| What you will do |
Please reproduce verbatim the lines below, from the first through the one with "Given: Click thermometer icon for 16:40 entry".

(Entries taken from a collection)
:::::

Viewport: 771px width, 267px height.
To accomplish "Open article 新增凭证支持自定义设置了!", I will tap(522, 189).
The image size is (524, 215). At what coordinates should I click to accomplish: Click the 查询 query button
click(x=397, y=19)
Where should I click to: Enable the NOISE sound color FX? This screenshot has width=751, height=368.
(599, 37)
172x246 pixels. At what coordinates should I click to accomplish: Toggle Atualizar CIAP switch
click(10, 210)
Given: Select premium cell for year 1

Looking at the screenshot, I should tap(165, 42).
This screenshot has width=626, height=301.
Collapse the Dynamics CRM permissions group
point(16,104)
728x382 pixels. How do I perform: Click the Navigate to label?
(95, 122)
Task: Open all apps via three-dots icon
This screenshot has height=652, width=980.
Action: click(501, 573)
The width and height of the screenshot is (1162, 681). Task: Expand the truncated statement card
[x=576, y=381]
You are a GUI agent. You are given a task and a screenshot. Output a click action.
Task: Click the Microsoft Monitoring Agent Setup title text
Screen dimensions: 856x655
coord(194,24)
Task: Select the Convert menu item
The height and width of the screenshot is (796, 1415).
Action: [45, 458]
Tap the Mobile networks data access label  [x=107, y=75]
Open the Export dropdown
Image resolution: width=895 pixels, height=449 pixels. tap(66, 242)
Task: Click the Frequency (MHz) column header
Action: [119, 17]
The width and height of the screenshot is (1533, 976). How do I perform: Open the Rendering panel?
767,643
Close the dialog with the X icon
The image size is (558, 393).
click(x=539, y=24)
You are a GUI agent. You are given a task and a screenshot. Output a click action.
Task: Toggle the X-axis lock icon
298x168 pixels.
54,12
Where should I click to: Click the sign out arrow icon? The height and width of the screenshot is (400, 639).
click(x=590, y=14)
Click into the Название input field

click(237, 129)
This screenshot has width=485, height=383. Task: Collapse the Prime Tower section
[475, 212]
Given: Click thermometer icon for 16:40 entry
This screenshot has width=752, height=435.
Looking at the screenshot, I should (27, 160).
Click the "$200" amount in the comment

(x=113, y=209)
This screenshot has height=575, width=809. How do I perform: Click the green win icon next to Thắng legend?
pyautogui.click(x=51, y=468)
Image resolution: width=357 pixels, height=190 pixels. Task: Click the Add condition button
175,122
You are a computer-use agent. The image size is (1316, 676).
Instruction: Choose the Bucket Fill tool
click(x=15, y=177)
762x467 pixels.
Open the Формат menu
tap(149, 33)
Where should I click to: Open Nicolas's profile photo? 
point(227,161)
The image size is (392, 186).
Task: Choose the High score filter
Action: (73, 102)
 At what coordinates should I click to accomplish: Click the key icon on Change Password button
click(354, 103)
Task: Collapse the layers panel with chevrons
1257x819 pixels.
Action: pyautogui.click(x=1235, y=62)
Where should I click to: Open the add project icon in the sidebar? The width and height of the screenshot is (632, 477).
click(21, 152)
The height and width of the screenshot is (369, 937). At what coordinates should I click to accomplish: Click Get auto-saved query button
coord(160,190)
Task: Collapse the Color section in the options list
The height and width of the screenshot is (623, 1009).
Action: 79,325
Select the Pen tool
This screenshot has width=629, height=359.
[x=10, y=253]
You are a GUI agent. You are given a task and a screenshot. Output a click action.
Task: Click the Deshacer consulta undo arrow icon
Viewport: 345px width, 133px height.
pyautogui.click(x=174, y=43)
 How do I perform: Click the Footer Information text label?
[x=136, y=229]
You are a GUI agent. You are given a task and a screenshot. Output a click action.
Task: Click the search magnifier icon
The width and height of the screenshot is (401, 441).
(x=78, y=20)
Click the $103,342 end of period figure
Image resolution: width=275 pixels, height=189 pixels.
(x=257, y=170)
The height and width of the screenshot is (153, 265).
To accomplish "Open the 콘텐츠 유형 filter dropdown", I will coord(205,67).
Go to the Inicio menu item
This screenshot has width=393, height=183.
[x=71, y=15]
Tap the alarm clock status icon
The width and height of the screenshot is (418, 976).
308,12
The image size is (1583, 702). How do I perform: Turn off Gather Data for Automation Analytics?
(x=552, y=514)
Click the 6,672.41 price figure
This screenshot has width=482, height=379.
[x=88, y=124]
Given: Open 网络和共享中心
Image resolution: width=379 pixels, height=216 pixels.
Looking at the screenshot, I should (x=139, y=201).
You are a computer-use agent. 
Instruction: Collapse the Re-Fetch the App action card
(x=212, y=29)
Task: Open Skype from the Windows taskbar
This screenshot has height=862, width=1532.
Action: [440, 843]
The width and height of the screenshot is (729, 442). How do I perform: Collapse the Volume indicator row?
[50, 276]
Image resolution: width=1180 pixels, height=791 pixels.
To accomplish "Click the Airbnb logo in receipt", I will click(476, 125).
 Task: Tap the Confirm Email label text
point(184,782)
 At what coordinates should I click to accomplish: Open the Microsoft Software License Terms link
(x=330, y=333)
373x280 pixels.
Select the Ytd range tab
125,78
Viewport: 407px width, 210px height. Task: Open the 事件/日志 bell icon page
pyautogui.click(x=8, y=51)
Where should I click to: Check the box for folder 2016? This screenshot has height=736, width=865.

:::::

| Written solution |
Viewport: 771px width, 267px height.
To accomplish "Open article 新增凭证支持自定义设置了!", I will tap(522, 189).
The image size is (524, 215). At what coordinates should I click to accomplish: Click the 查询 query button
click(x=397, y=19)
Where should I click to: Enable the NOISE sound color FX? This screenshot has width=751, height=368.
(599, 37)
172x246 pixels. At what coordinates should I click to accomplish: Toggle Atualizar CIAP switch
click(10, 210)
Given: Select premium cell for year 1

Looking at the screenshot, I should tap(165, 42).
This screenshot has width=626, height=301.
Collapse the Dynamics CRM permissions group
point(16,104)
728x382 pixels. How do I perform: Click the Navigate to label?
(95, 122)
Task: Open all apps via three-dots icon
This screenshot has height=652, width=980.
Action: click(501, 573)
The width and height of the screenshot is (1162, 681). Task: Expand the truncated statement card
[x=576, y=381]
You are a GUI agent. You are given a task and a screenshot. Output a click action.
Task: Click the Microsoft Monitoring Agent Setup title text
Screen dimensions: 856x655
coord(194,24)
Task: Select the Convert menu item
The height and width of the screenshot is (796, 1415).
Action: [45, 458]
Tap the Mobile networks data access label  [x=107, y=75]
Open the Export dropdown
Image resolution: width=895 pixels, height=449 pixels. tap(66, 242)
Task: Click the Frequency (MHz) column header
Action: [119, 17]
The width and height of the screenshot is (1533, 976). How do I perform: Open the Rendering panel?
767,643
Close the dialog with the X icon
The image size is (558, 393).
click(x=539, y=24)
You are a GUI agent. You are given a task and a screenshot. Output a click action.
Task: Toggle the X-axis lock icon
298x168 pixels.
54,12
Where should I click to: Click the sign out arrow icon? The height and width of the screenshot is (400, 639).
click(x=590, y=14)
Click into the Название input field

click(237, 129)
This screenshot has width=485, height=383. Task: Collapse the Prime Tower section
[475, 212]
Given: Click thermometer icon for 16:40 entry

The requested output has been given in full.